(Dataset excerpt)

* * *

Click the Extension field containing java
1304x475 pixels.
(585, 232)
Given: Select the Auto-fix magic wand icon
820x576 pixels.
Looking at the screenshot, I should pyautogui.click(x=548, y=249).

* * *

Copy out the records exactly, starting at the line that contains "Given: Select the Auto-fix magic wand icon" and running through the last line of the records, both ends included.

Given: Select the Auto-fix magic wand icon
820x576 pixels.
Looking at the screenshot, I should pyautogui.click(x=548, y=249).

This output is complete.